# RECORDS PROVIDED start
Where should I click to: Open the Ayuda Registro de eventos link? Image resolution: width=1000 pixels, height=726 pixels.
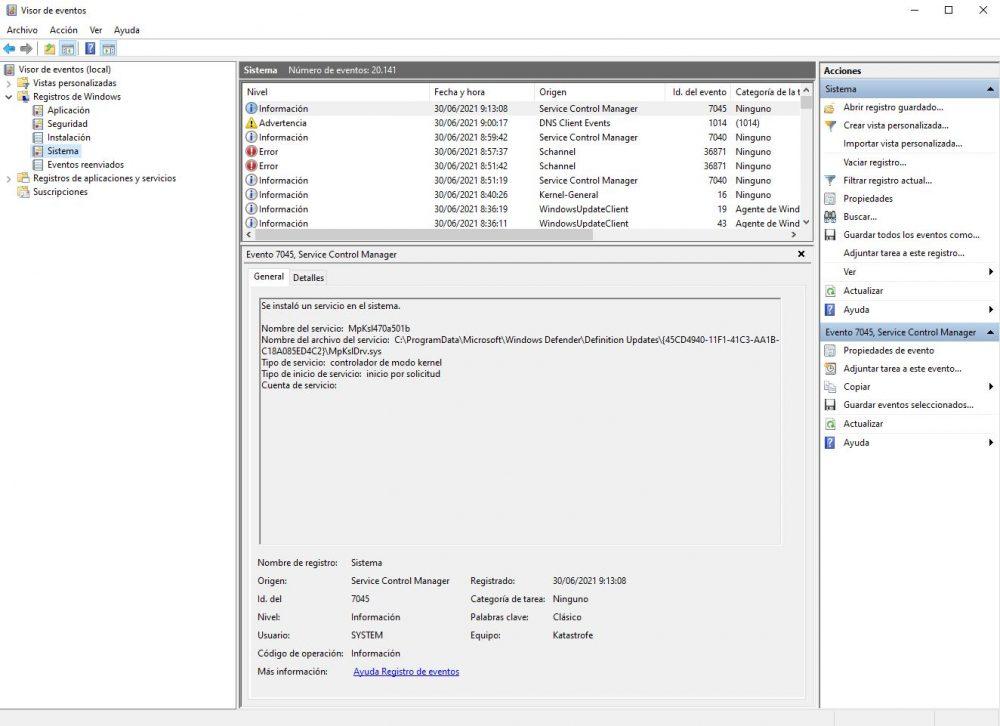pyautogui.click(x=406, y=671)
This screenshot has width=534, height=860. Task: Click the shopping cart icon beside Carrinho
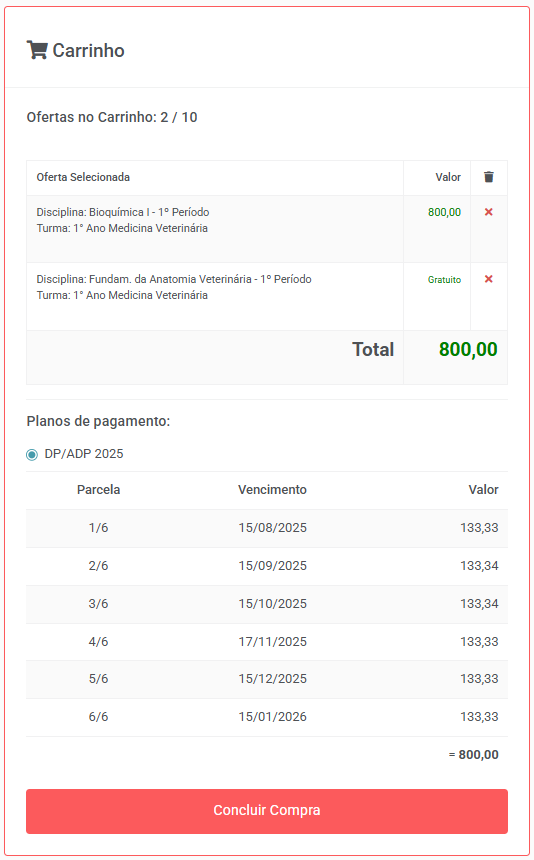(x=37, y=50)
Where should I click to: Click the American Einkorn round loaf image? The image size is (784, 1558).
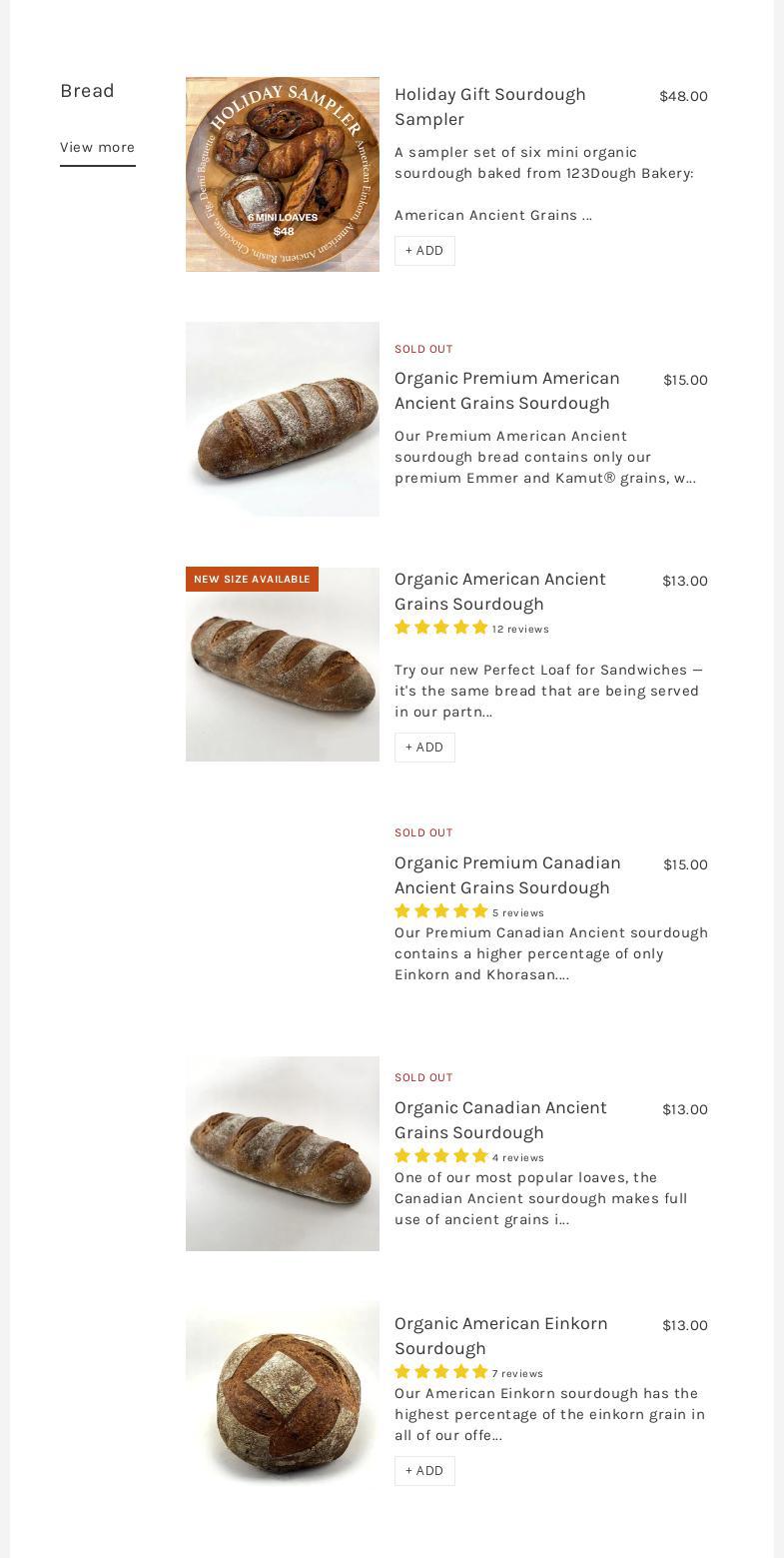283,1395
# RECORDS PROVIDED end
### GIVEN REQUEST
Swap "Where should I click to" for "Where do I tap to" everywhere in the records above and write their lines out again with nothing else changed. Leave the pictures out.

### TASK SOLUTION
Where do I tap to: Open the Ayuda Registro de eventos link? Image resolution: width=1000 pixels, height=726 pixels.
pyautogui.click(x=406, y=671)
This screenshot has width=534, height=860. Task: Click the shopping cart icon beside Carrinho
(x=37, y=50)
Where do I tap to: Click the American Einkorn round loaf image? The image size is (784, 1558).
283,1395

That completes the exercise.